Hypothalamus controls your biological clock, regulating changes in blood pressure, body temperature, pulse, blood sugar levels, hormonal levels, activity levels, sleep, and wakefulness over 24 hours in normal environment (25 hours in a place without normal night—day).
Circadian rhythms—daily patterns of changes.
Reticular formation (reticular activating system)—neural network in brainstem (medulla and pons) and midbrain essential to the regulation of sleep, wakefulness, arousal, and attention.
States of consciousness include (normal waking) consciousness, daydreaming, sleep, hypnosis, meditation, and drug-induced states.
Sleep is a complex combination of states of consciousness, each with its own level of consciousness, awareness, responsiveness, and physiological arousal.
• NREM-1 sleep—quick sleep stage with gradual loss of responsiveness to outside, drifting thoughts, and images (the hypnagogic state). EEGs show theta waves.
• NREM-2 sleep—about 50 percent of sleep time. EEGs show high-frequency sleep spindles and K-complexes.
• NREM-3 sleep—Used to be split into 2 separate stages (stages 3 and 4). The beginning of deep sleep, characterized by more delta waves and a lack of muscle activity. Slowed heart rate and respiration, lowered temperature and lowered blood flow to the brain. Growth hormone is secreted.
• REM sleep (Rapid Eye Movement sleep)—sleep stage when eyes dart about. About 80 percent dreaming, 5 to 6 times each night (about 20 percent of sleep time).
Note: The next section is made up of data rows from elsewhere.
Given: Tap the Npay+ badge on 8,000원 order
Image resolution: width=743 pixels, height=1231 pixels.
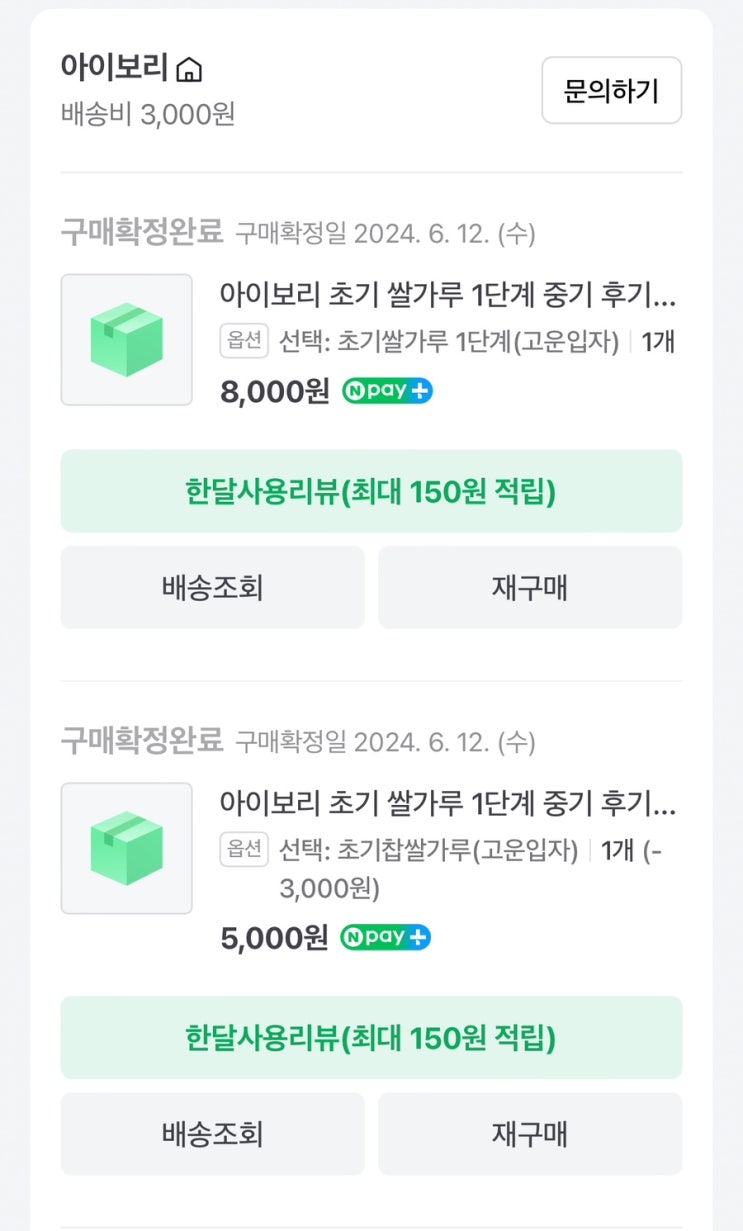Looking at the screenshot, I should (387, 391).
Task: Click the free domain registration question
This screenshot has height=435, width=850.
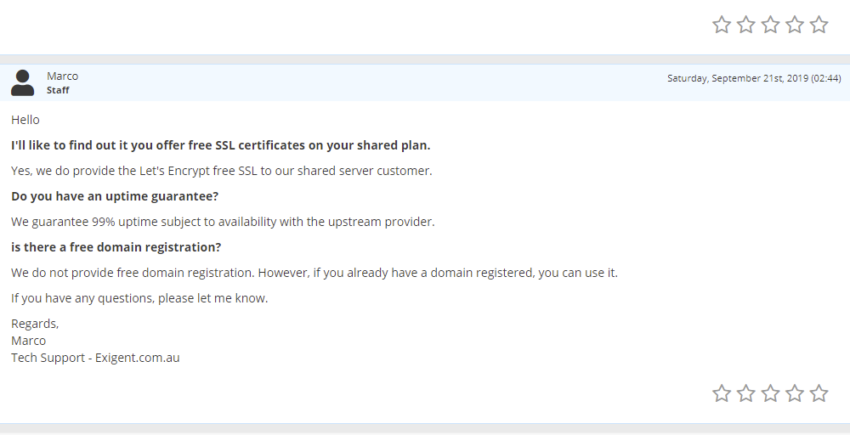Action: point(116,247)
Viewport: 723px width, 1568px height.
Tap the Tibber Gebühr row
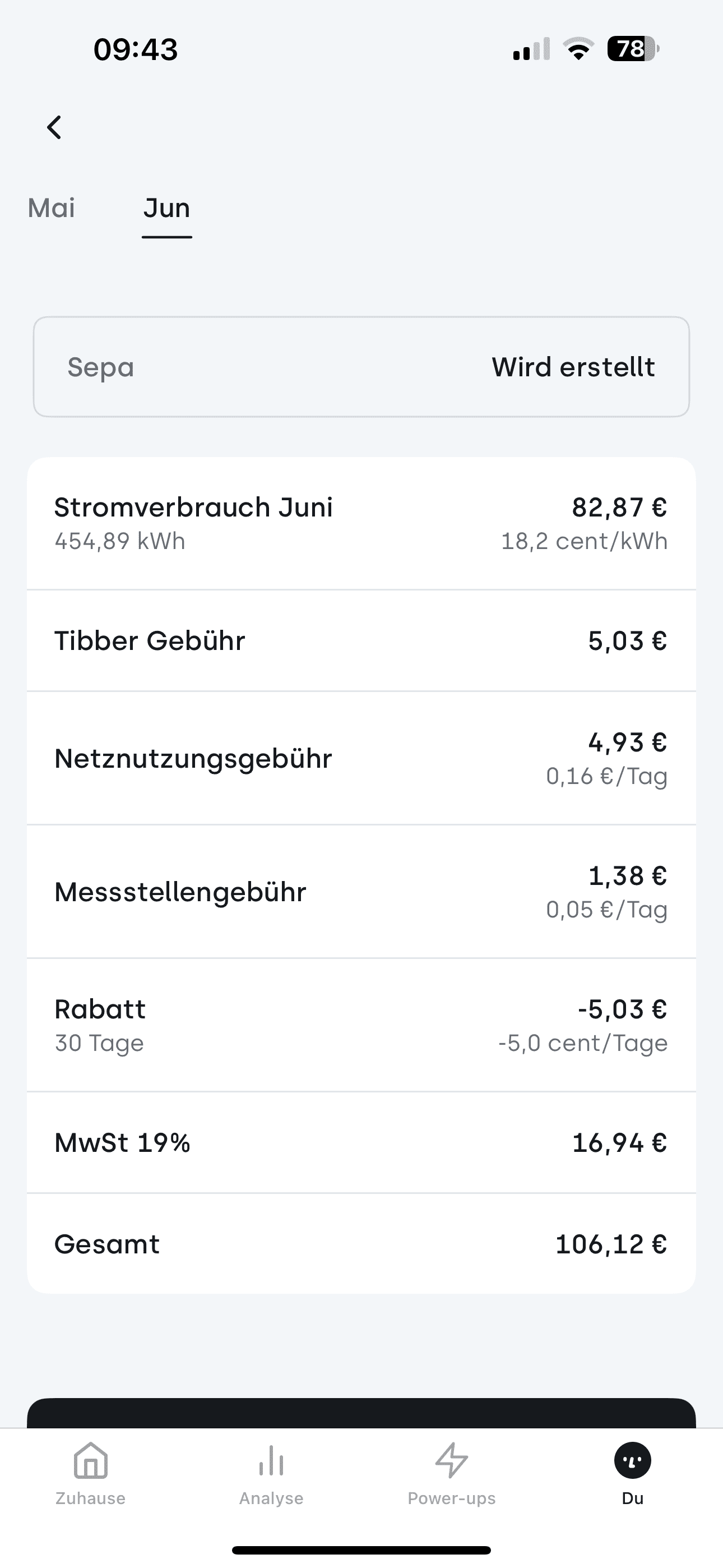pos(362,640)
Called paradoxical sleep because EEGs are similar to stage 1 and wakefulness, but we are in deep sleep with skeletal muscles paralyzed.
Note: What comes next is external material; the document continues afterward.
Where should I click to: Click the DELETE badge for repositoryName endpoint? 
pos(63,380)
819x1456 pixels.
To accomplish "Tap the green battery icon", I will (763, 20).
• NREM (Non-REM sleep)—sleep stages 1 through 3 without rapid eye movement.
During sleep we synthesize proteins and consolidate memories from the preceding day.
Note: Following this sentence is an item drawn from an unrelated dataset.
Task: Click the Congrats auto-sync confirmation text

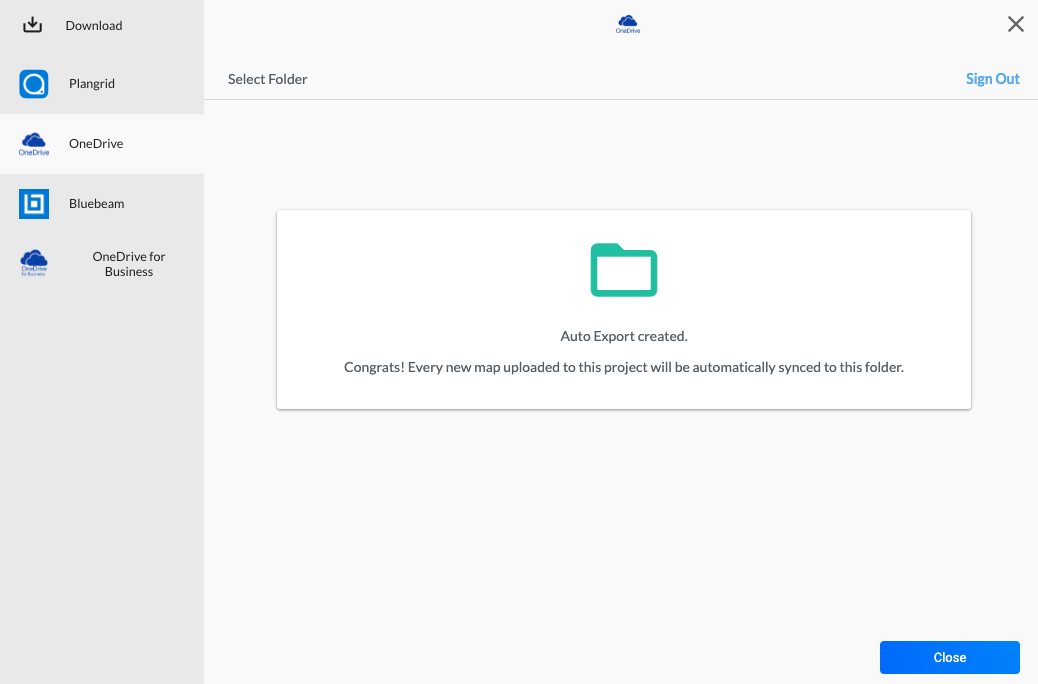Action: click(x=623, y=367)
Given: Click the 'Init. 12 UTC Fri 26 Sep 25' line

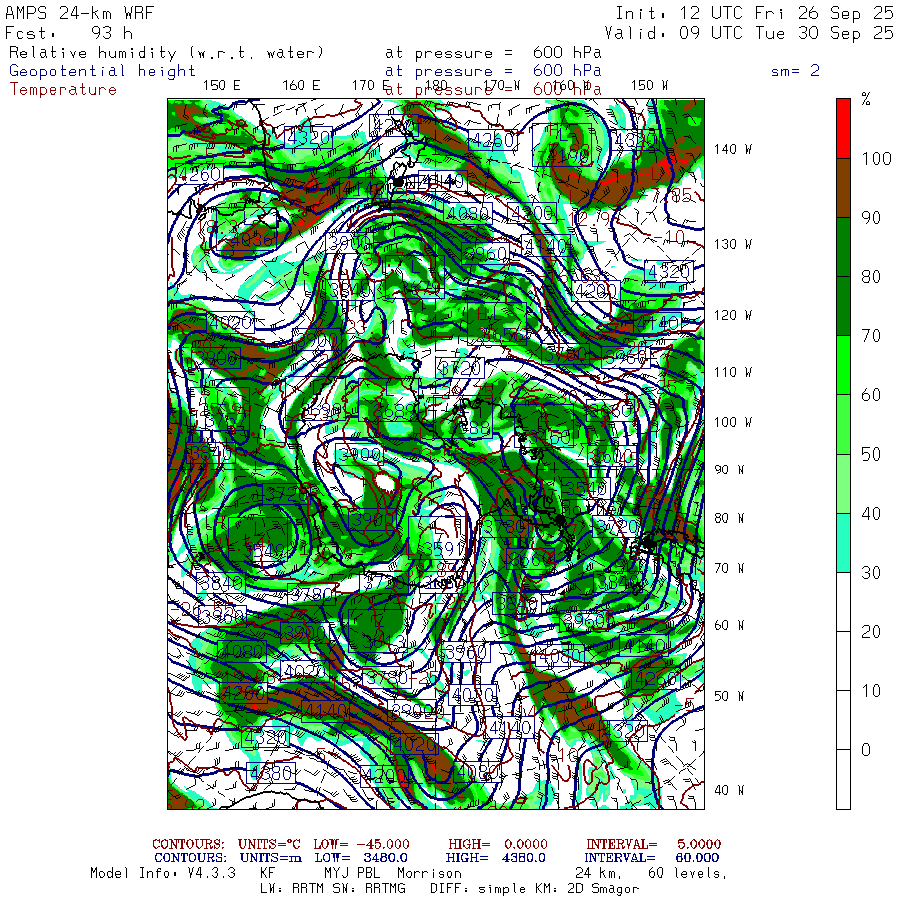Looking at the screenshot, I should (753, 13).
Sleep disorders include insomnia, the inability to fall asleep and/or stay asleep; narcolepsy, sudden and uncontrollable lapse into sleep (usually REM); and sleep apnea, temporary cessations of breathing that awaken the sufferer repeatedly during the night. Sleep disruptions include night terrors, characterized by bloodcurdling screams and intense fear in children during the deepest part of NREM-3 sleep; and sleepwalking (somnambulism), usually in children during the deepest part of NREM-3 sleep.
Three theories of what dreams mean:
1. To (Freudian) psychoanalysts, dreams are a safety valve for unconscious desires.
Manifest content—according to Freud, the remembered story line of a dream.
Latent content—according to Freud, the underlying meaning of a dream.
2. Activation-synthesis theory—during REM sleep the brainstem stimulates the forebrain with random neural activity, which we interpret as a dream.
3. Cognitive information processing theory—dreams are the interplay of brain waves and psychological functioning of interpretive parts of the mind.
Daydreaming—state with focus on inner, private realities, which can generate creative ideas.
Hypnosis—state with deep relaxation and heightened suggestibility. The hidden observer provides evidence for dissociation of consciousness.
Meditation—set of techniques used to focus concentration away from thoughts and feelings in order to create calmness, tranquility, and inner peace.
Psychoactive drug—a chemical that can pass through the blood-brain barrier to alter perception, thinking, behavior, and mood.
Four categories of psychoactive drugs:
1. Depressants—reduce activity of CNS and induce sleep.
2. Narcotics—depress the CNS, relieve pain, and induce feelings of euphoria.
3. Stimulants—activate motivational centers; reduce activity in inhibitory centers of the CNS.
4. Hallucinogens—distort perceptions and evoke sensory images in the absence of sensory input.
Psychological dependence—person has intense desire to achieve the drugged state in spite of adverse effects.
Physiological dependence (addiction)—blood chemistry changes from taking a drug necessitate taking the drug again to prevent withdrawal symptoms.
Withdrawal symptoms—typically intense craving for drug and effects opposite to those the drug usually induces.